Love them but would need a bathroom.


----------



## ossian (Apr 10, 2016)

What??? Are you lot taking over our sheds too? Is nowhere safe? Sigh......... where can I hide now? 

Next you will be taking our 'man-drawers'. :holymoly:


----------



## Ameriscot (Apr 10, 2016)

ossian said:


> What??? Are you lot taking over our sheds too? Is nowhere safe? Sigh......... where can I hide now?
> 
> Next you will be taking our 'man-drawers'. :holymoly:




Fair is fair!!!


----------



## Falcon (Apr 10, 2016)

Cute Seabreeze.  A little too girly for me.  My garage is MY  "ManCave".


----------



## Arachne (Apr 10, 2016)

They look lovely, I consider my covered back deck my she-cave..swing, couch, flowers galore, telly, radio, bbq and no laughing a fridge.. :sunglass:


----------



## Cookie (Apr 10, 2016)

Very cute, but I would need something a bit more spacious for art studio space and floor space for yoga with maybe a couch instead of a bed, oh, and a bathroom and small kitchenette all screened in to keep out flying insects.


----------



## NancyNGA (Apr 10, 2016)

The first one is cute.  But the second one---wouldn't like to have to water the roof, and would need to hire a gardener to pull weeds.


----------



## fureverywhere (Apr 10, 2016)

I didn't think about a workshop. Okay next to the purple jungle print bedroom and germ free bathroom would be a workshop for painting and building. All my tools and paints would be organized without being carried off and lost.


----------



## Ruth n Jersey (Apr 10, 2016)

I love the idea. When my daughter got married and moved out I took over her bedroom. Computer, photo albums, books, and a large working area to spread out any projects I might like to work on etc. I found out quick enough a room in the house doesn't work around here. The hubby calls me to watch some bug crawl up branch on the Discovery channel or what are we having for dinner, or look up or print out this or that on the computer. Yes, the She Shed is perfect. If the bathroom is a problem, just bring a bucket with you. Build it as far away from the house as you can get. Worth the effort.


----------



## Guitarist (Apr 10, 2016)

ossian said:


> What??? Are you lot taking over our sheds too? Is nowhere safe? Sigh......... where can I hide now?
> 
> Next you will be taking our 'man-drawers'. :holymoly:



You can keep your man drawers, man :friendly_wink:  



I'll take my she "shedrow":


----------



## vickyNightowl (Apr 11, 2016)

I love the idea.

The first one is very nice.
When I go into my craft room,Its very calming for me,I can imagine a she cave!


----------



## Pinky (Apr 22, 2016)

Ah, I didn't see this thread before I posted my She Shed wish in Wrigley's thread about the covered bicycle, which I mistakenly thought was a "wish for" thread.

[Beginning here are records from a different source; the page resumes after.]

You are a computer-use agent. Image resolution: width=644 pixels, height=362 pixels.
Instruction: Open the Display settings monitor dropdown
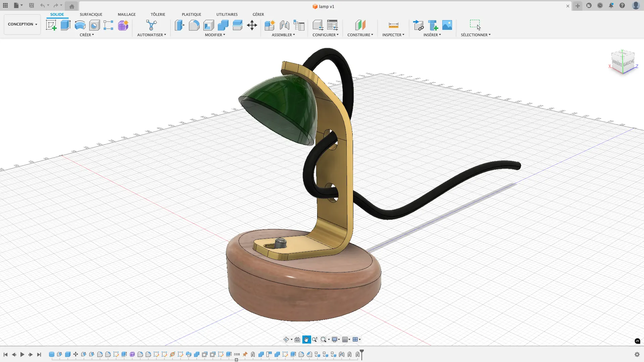[x=336, y=340]
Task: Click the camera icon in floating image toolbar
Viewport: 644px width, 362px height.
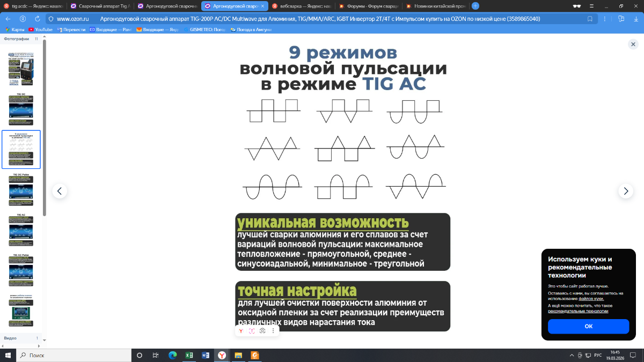Action: [262, 331]
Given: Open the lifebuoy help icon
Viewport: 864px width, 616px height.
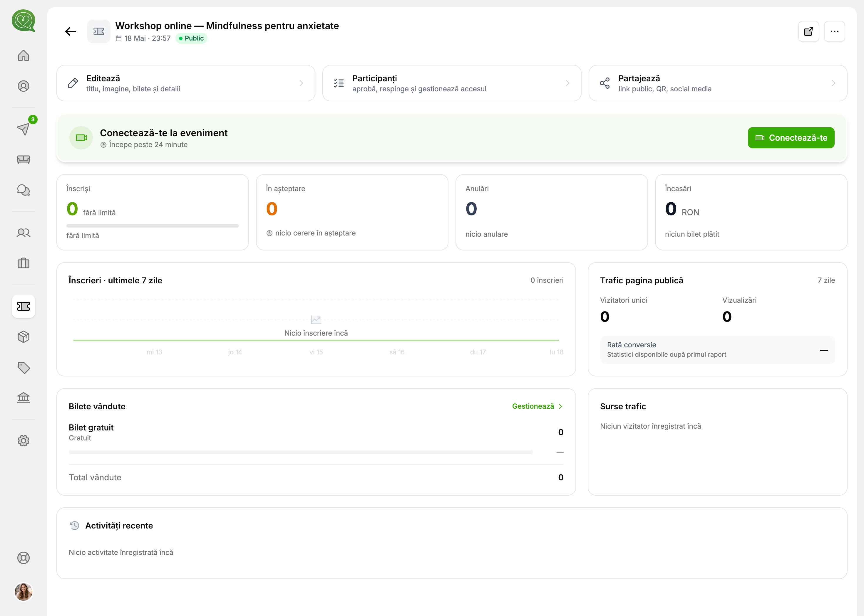Looking at the screenshot, I should [24, 558].
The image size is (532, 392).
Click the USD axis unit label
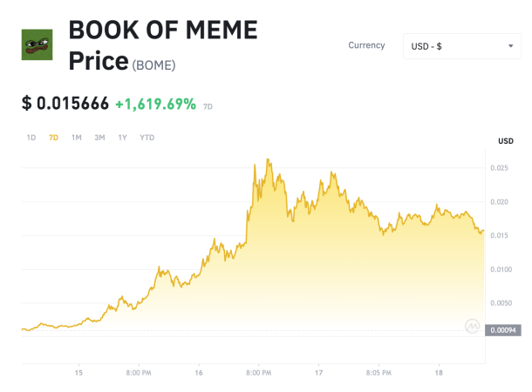pyautogui.click(x=505, y=141)
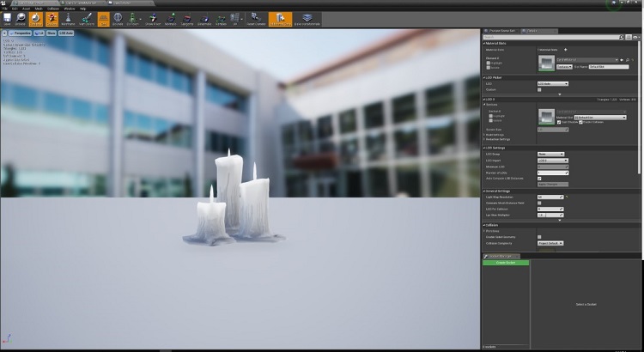
Task: Open the Collision menu in menu bar
Action: click(53, 8)
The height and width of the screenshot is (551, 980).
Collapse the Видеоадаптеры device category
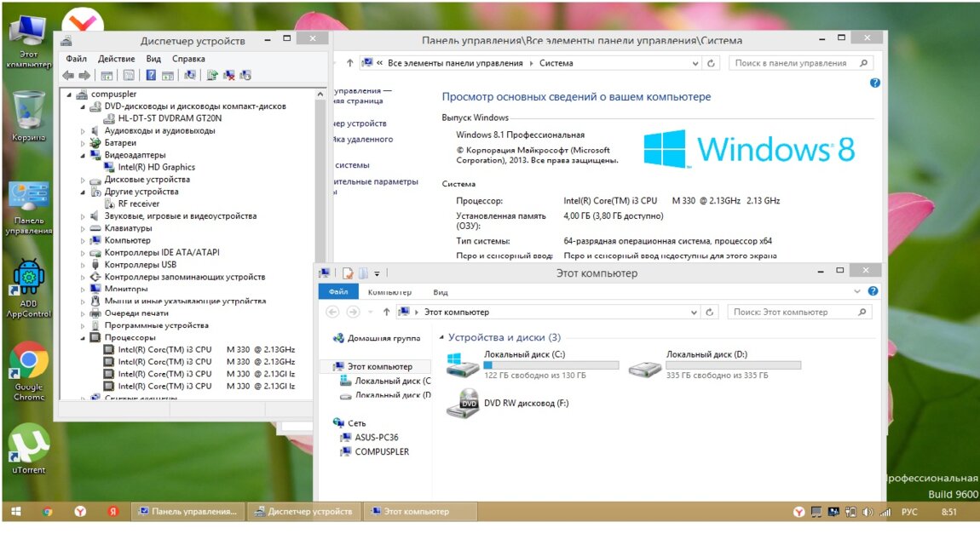(x=84, y=155)
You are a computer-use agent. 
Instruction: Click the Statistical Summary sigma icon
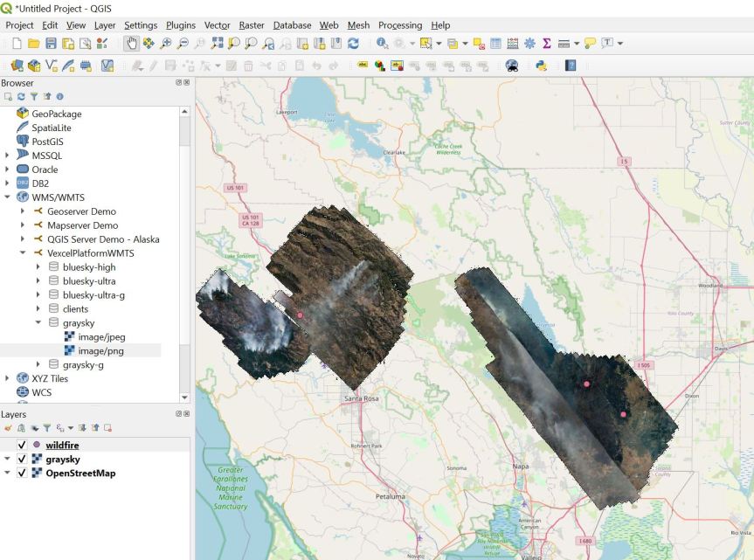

Definitely, would want a powder room and a bit more space .. tiny kitchenette, perhaps. Some of them are really miniature houses .. very cool.


----------



## fureverywhere (Apr 22, 2016)

I want a clean restroom. A bathroom with no dribble marks. No private fur in the drain. Even the mirror perfect. It will never happen...


----------



## ladyp (Apr 24, 2016)

Make mine twenty feet in the air, have one of those tree house guys on tv build it so I can pull the ladder up behind me.  A coffee maker, afridge full of diet pop, some books and I would be in heaven.


----------



## SifuPhil (Apr 24, 2016)

As long as there's pizza I'd be happy having my man-cave being a hole in the ground.


----------



## ndynt (Apr 24, 2016)

My attached double garage was my studio/she cave. Now that my daughter is living in my house, she is going to remodel it into a master bedroom.   A very large shed is going to be converted into my studio/she cave. Only downside is when I want to paint in the middle of the night.


----------



## AprilT (Apr 24, 2016)

There's a TV show I watch once in awhile called "He-Shed, She-Shed".  The male host remodels, men's oudoorspace while the woman host remodels ladies outdoor spaces.  Fun show

http://tvseriesfinale.com/tv-show/shed-shed-new-fyi-series-debuts-april-photos/


----------



## Pinky (Apr 24, 2016)

Thanks for the link, April. I've been looking online at the endless designs and decorating ideas of She Sheds and wonder why it took us women so long to claim our personal, private space. I see there are even 2-storey sheds. 

Though I'm attracted to the pink and white chintz, white wrought iron, and crystal chandelier (so pretty), I would probably opt for something like this:


----------



## AprilT (Apr 24, 2016)

You're welcome, pinkyq.  I was watching the show yesterday this one lady lived out on a big farm she had them bling out her she to include grownup style bunk beds to sleep her gal friends and or family plus a nail salon setting plus fridge food service setting.  It was over the top bright pink.  So funny


----------



## fureverywhere (Apr 24, 2016)

No just really one place to pee...night,night


----------